**Problem to work on:** Your job is to set down the stretch of entries that opens with the line containing "Instruction: Choose the 10평 미만 radio option" and closes with the line containing "Given: Click the new". Keep both end lines, copy each exactly, and add nothing.

**Exercise data:**
++++++++++++++++++++
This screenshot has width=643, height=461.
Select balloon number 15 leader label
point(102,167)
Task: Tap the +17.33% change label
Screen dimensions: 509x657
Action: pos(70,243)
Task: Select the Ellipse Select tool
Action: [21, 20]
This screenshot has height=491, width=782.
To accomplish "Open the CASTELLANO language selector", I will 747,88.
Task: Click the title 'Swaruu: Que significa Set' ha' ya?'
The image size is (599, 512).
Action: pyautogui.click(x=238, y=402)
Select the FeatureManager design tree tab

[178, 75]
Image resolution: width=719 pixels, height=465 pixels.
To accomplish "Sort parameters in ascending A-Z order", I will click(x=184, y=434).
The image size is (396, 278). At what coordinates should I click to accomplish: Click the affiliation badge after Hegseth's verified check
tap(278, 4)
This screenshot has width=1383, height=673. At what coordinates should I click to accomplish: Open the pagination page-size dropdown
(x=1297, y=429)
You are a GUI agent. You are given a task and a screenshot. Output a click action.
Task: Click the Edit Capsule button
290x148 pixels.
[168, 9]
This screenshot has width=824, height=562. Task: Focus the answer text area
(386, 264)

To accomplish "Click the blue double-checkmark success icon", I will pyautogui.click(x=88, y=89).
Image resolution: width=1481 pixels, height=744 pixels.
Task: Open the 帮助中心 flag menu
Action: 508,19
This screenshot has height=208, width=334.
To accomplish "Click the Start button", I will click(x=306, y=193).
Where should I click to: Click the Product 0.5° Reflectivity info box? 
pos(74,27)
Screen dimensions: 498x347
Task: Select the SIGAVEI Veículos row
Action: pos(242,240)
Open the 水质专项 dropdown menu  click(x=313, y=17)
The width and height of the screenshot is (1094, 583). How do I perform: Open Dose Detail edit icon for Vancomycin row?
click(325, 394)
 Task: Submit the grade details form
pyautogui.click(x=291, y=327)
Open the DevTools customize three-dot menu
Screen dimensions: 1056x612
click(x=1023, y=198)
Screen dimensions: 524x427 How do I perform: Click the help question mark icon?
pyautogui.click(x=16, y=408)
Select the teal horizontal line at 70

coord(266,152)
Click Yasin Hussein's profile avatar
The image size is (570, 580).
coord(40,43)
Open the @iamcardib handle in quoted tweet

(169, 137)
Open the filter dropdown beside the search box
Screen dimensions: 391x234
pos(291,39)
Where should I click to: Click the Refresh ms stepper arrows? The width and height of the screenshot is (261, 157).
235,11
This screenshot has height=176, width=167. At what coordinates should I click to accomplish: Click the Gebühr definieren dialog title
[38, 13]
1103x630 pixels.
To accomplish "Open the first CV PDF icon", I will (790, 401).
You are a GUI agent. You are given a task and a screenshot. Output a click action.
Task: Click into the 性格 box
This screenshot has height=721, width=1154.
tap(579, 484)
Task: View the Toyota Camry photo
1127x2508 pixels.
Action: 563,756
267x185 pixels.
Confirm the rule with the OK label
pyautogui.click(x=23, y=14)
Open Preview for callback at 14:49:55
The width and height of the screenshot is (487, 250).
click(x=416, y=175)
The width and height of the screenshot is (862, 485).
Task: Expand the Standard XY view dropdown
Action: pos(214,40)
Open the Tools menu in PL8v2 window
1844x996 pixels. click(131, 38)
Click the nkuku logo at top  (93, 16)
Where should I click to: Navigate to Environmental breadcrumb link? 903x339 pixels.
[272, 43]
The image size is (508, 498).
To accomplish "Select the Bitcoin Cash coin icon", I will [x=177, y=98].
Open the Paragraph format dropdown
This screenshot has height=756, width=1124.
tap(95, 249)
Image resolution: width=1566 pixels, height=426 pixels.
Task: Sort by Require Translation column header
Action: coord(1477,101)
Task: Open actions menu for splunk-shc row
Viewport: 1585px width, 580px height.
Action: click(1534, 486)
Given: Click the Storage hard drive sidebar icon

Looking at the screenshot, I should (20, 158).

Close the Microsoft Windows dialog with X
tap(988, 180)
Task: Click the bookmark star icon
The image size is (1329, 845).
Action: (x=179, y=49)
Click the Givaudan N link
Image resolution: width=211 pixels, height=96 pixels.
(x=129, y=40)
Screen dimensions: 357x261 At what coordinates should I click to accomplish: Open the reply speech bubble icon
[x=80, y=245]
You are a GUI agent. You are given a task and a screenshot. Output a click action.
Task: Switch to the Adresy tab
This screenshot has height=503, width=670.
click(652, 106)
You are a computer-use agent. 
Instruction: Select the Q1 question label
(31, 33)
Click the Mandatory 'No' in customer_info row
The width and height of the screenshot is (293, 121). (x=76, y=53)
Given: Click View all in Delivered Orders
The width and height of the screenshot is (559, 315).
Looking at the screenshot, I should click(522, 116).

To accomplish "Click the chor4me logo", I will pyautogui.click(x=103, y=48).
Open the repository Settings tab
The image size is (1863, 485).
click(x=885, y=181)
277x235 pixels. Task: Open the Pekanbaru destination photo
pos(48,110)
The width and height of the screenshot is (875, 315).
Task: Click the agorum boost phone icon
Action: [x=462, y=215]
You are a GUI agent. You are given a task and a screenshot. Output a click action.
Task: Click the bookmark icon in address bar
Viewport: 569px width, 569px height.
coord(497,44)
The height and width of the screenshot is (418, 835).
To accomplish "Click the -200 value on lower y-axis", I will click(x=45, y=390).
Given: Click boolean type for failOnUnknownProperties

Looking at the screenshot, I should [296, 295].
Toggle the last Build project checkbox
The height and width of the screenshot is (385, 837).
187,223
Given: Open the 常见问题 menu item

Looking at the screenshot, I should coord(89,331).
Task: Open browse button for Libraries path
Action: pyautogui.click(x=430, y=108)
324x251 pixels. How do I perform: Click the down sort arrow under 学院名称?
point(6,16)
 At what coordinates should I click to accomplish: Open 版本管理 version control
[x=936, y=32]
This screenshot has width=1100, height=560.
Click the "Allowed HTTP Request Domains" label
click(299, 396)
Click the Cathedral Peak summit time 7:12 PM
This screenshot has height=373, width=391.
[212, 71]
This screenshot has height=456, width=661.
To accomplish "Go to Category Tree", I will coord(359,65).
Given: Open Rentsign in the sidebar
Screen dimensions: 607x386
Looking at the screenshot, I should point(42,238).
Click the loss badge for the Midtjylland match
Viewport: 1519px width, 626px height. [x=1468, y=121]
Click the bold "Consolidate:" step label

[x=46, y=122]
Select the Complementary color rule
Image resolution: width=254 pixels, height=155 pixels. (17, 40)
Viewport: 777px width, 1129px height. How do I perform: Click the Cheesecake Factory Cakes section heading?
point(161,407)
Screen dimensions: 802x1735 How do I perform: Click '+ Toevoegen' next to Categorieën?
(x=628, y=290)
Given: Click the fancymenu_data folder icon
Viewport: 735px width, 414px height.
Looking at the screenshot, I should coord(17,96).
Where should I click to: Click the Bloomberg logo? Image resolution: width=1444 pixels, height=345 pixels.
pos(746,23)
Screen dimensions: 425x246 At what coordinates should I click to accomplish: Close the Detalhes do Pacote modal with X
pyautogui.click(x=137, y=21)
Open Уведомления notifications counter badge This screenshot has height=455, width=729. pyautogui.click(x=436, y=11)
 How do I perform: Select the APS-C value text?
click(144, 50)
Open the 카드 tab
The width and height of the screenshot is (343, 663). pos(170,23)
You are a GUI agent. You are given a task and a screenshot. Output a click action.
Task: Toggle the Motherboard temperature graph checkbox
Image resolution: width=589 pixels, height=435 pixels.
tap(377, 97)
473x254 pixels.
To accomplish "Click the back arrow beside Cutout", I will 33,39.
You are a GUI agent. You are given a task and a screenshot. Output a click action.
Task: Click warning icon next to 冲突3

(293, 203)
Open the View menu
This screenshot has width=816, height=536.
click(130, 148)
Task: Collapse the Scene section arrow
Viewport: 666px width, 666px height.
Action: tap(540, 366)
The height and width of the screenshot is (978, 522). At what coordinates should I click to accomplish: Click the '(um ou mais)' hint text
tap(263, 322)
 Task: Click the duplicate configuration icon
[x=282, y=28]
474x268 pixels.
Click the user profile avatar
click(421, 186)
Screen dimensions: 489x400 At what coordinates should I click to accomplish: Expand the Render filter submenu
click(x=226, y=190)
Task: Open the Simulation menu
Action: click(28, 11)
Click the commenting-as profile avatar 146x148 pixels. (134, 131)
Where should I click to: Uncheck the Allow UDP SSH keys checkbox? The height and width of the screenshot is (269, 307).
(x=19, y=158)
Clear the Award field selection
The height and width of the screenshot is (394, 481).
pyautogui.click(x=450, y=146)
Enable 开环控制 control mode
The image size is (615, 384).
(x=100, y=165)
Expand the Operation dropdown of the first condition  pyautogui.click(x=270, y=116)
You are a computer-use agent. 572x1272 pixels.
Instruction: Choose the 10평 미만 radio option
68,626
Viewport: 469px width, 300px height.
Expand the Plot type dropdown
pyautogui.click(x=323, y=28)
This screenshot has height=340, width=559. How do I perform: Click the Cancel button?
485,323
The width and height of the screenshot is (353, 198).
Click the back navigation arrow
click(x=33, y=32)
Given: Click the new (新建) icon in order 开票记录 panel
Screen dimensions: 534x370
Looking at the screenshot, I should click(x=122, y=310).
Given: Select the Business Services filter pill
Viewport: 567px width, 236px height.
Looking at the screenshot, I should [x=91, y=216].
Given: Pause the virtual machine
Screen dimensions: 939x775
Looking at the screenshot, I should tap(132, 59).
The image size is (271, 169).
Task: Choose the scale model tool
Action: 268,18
++++++++++++++++++++
**Response to this task:**
Instruction: Choose the 10평 미만 radio option
68,626
Viewport: 469px width, 300px height.
Expand the Plot type dropdown
pyautogui.click(x=323, y=28)
This screenshot has height=340, width=559. How do I perform: Click the Cancel button?
485,323
The width and height of the screenshot is (353, 198).
Click the back navigation arrow
click(x=33, y=32)
Given: Click the new (新建) icon in order 开票记录 panel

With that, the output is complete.